Exercise:
Output, exactly and in full, only the lines from the one containing "Instruction: Click the Ch2 500mV scale value" to the last line of the data. Pictures should not appear.

[Saved data entries]
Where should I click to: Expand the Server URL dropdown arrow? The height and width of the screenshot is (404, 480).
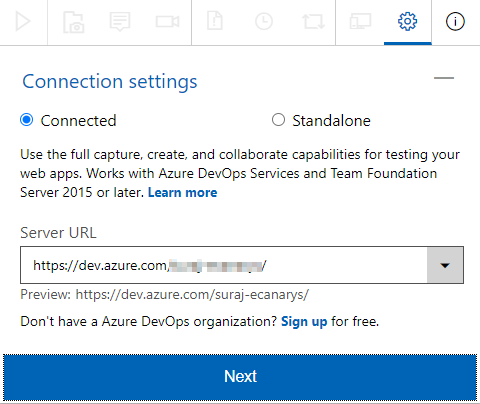(x=445, y=265)
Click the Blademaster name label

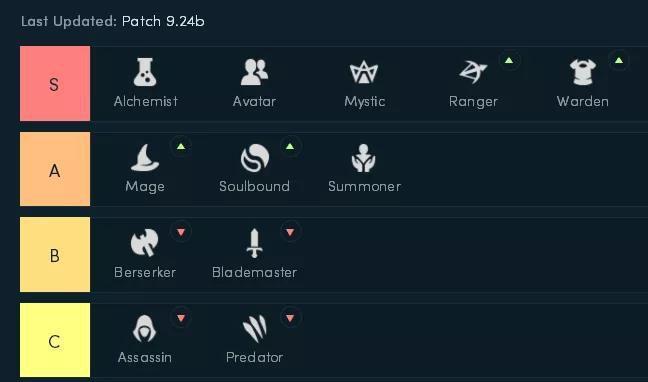click(255, 272)
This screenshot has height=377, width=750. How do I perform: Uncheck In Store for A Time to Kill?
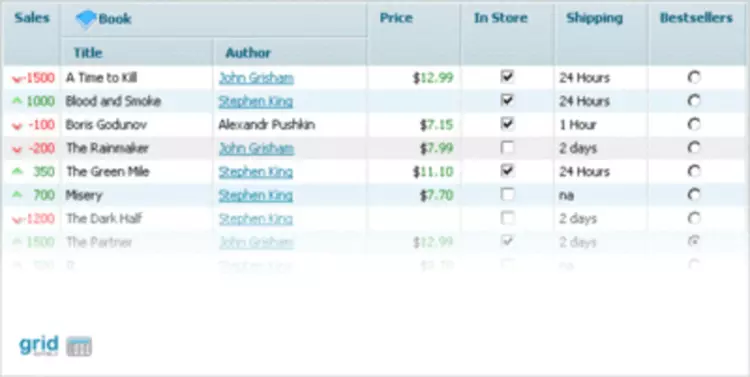[507, 77]

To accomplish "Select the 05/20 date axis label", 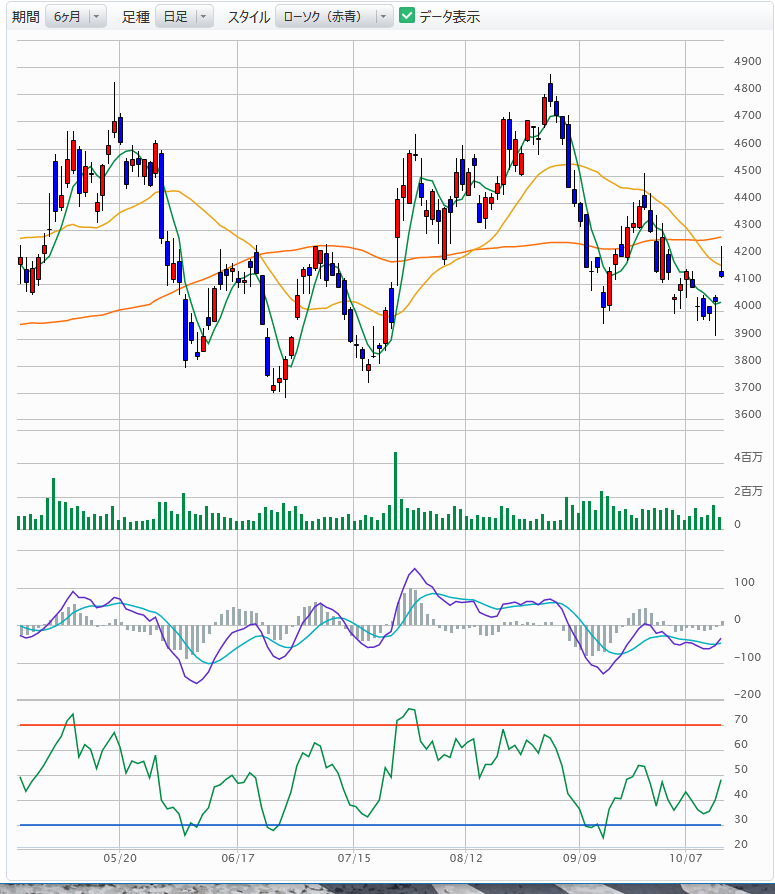I will [x=120, y=858].
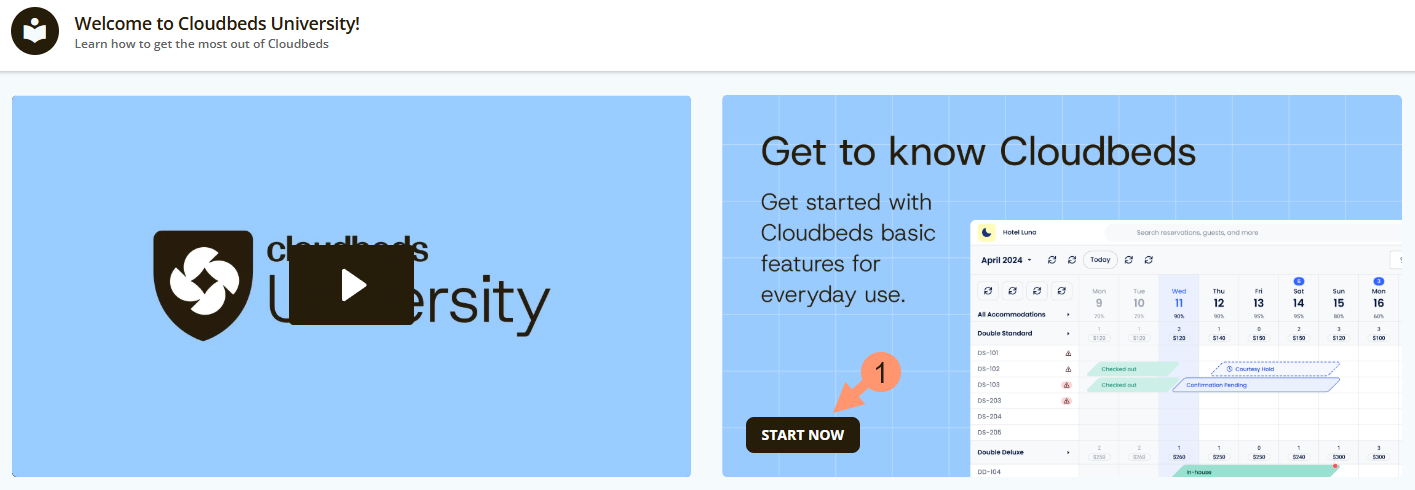
Task: Play the Cloudbeds University intro video
Action: pos(351,285)
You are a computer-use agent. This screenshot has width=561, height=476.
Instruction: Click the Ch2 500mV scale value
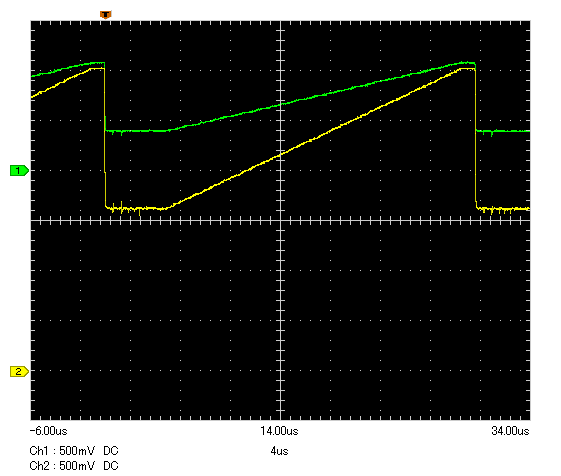(x=77, y=466)
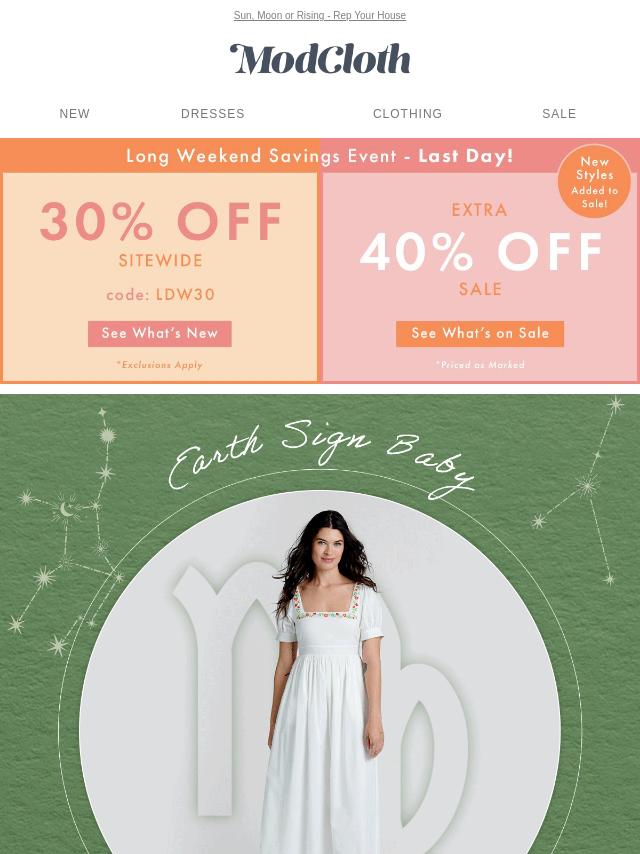Click the '30% OFF' sitewide text
This screenshot has width=640, height=854.
(x=160, y=221)
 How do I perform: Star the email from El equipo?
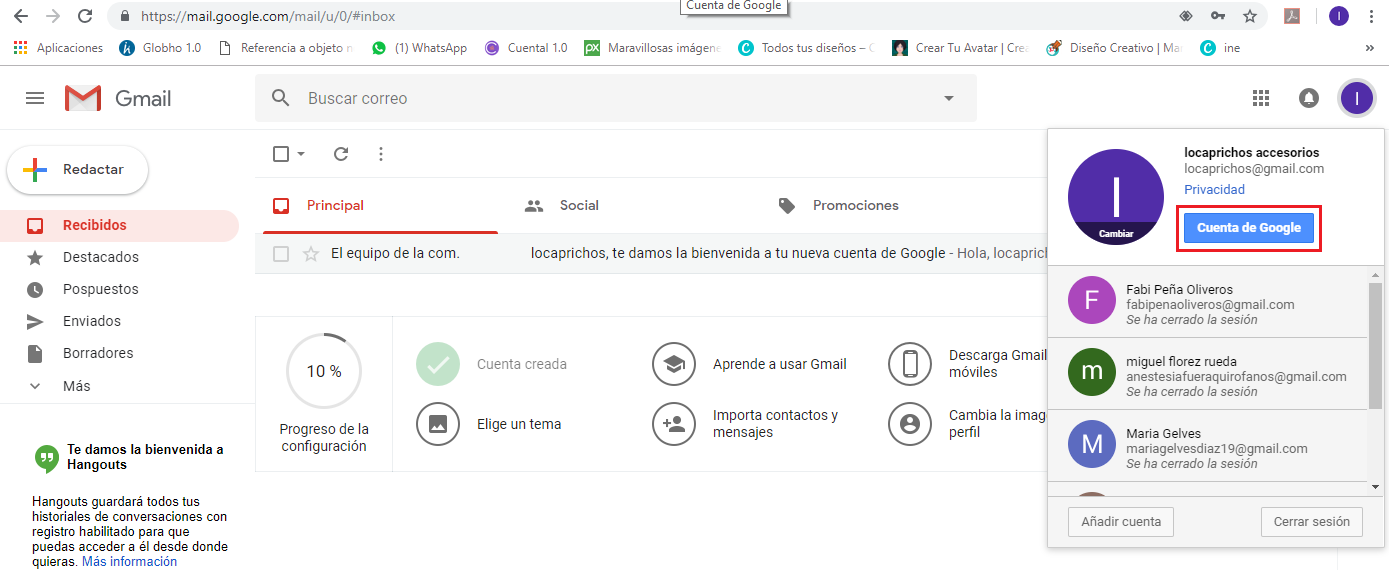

Solution for this problem:
Instruction: Click the Ch2 500mV scale value
(x=77, y=466)
Click the '30% OFF' sitewide text
This screenshot has width=640, height=854.
(x=160, y=221)
 How do I perform: Star the email from El equipo?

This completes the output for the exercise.